Johannesburg's Artspace shifts location to swish new premises in Rosebank. Mike van Graan is appointed Executive Director of Africa Centre and the ten semi-finalists for Sasol Wax Art Award 2008 have been announced. A new artists' residency opens at Kwa Mamli in Gugulethu, and the South African Centre for Photography prepares for its 2008 festival. In Durban, Art for Humanity celebrates Art, Creativity and Freedom at a Gala Dinner.
Michael Smith profiles Anthea Moys in this month's artbio.
Chad Rossouw visits the Gugulective's Gugsblog www.gugulective.blogspot.com, which he finds informative and interesting but perhaps in need of some attention in parts.

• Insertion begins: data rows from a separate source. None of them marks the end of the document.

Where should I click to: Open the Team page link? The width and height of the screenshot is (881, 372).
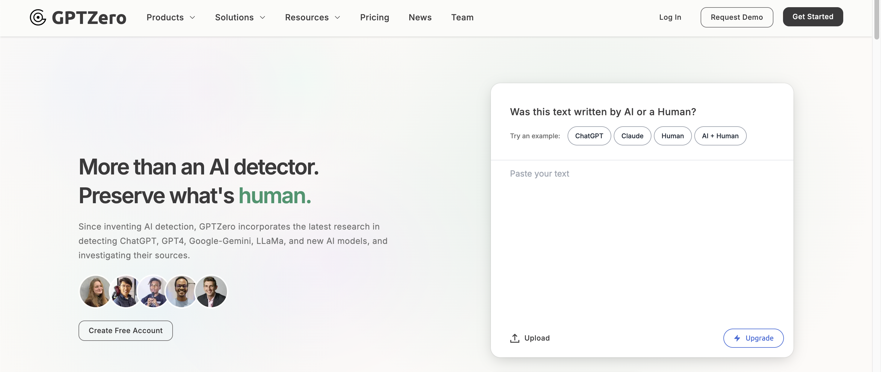click(462, 17)
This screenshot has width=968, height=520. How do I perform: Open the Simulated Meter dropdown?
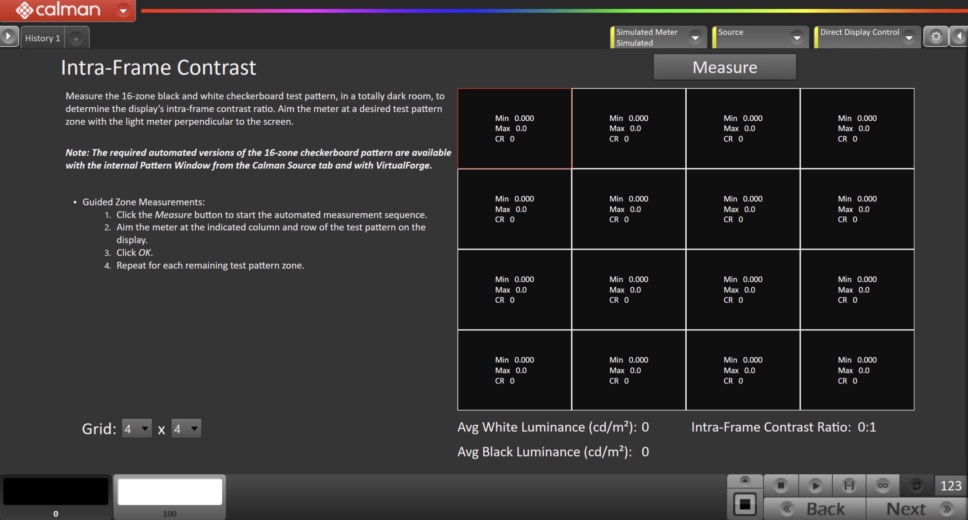695,37
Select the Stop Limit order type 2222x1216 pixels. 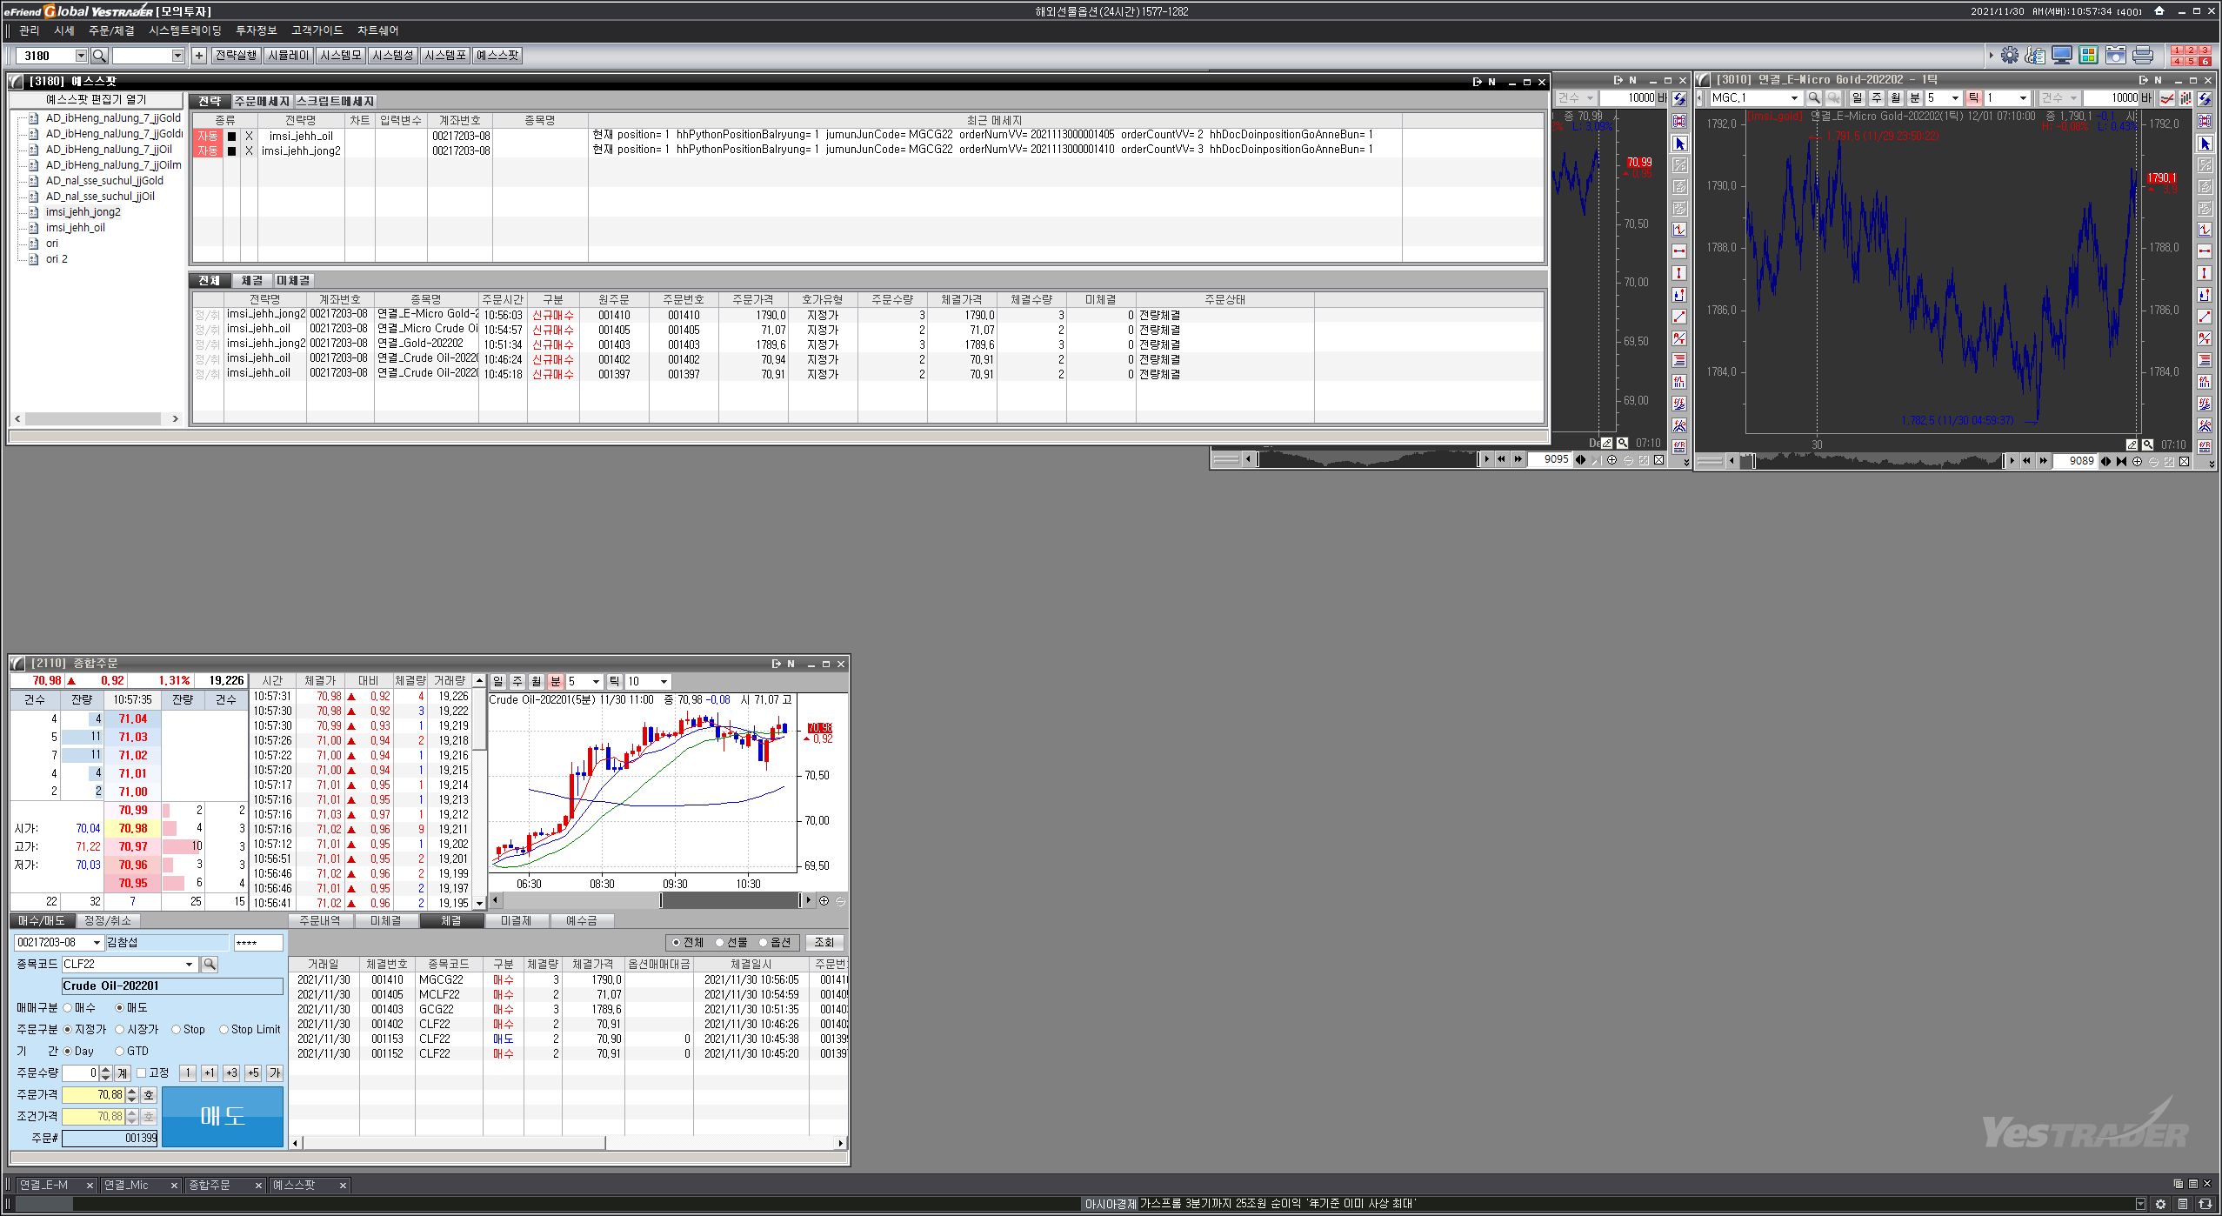pos(224,1029)
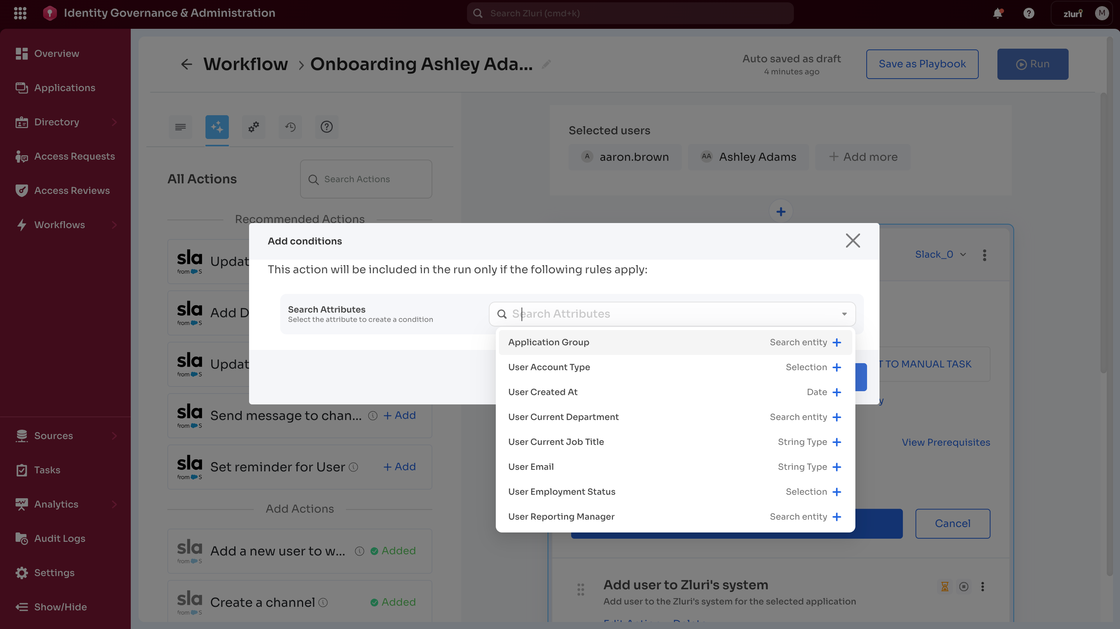This screenshot has height=629, width=1120.
Task: Click the help question mark in header
Action: (1028, 13)
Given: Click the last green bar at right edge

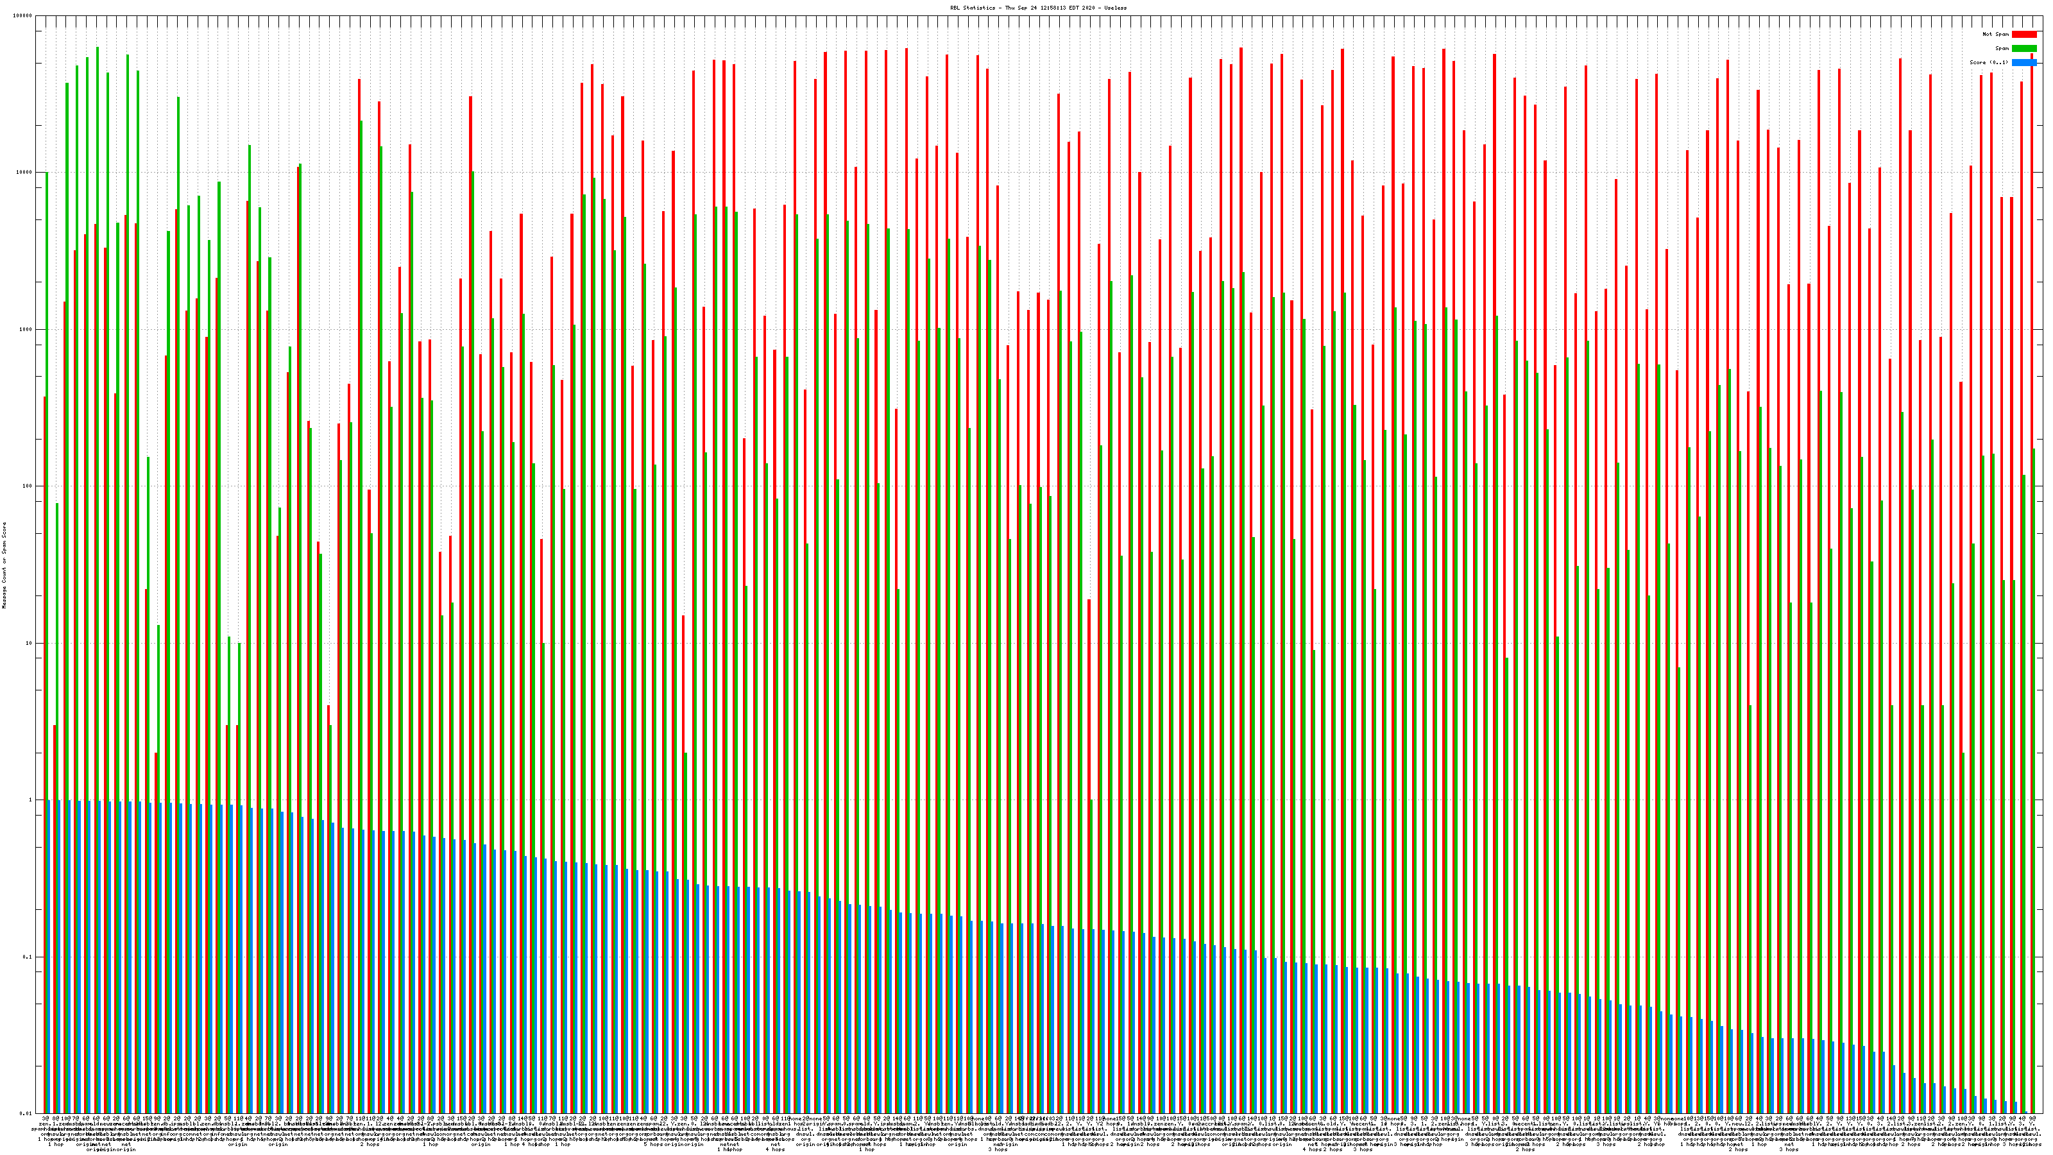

Our latest New Media Editor Chad Rossouw profiles Marcus Neustetter and Nathaniel Stern's getawayexperiment.net which was commissioned by www.turbulence.org
The AVA calls for submissions for their members' exhibition and whatiftheworld invites submissions for their fleet trailer design project. Monash University, Melbourne offers residencies and the Oslo Screen Festival invites entries.
David Robert Lewis comes out of his corner punching, in response to EdYoung's Diary of last month.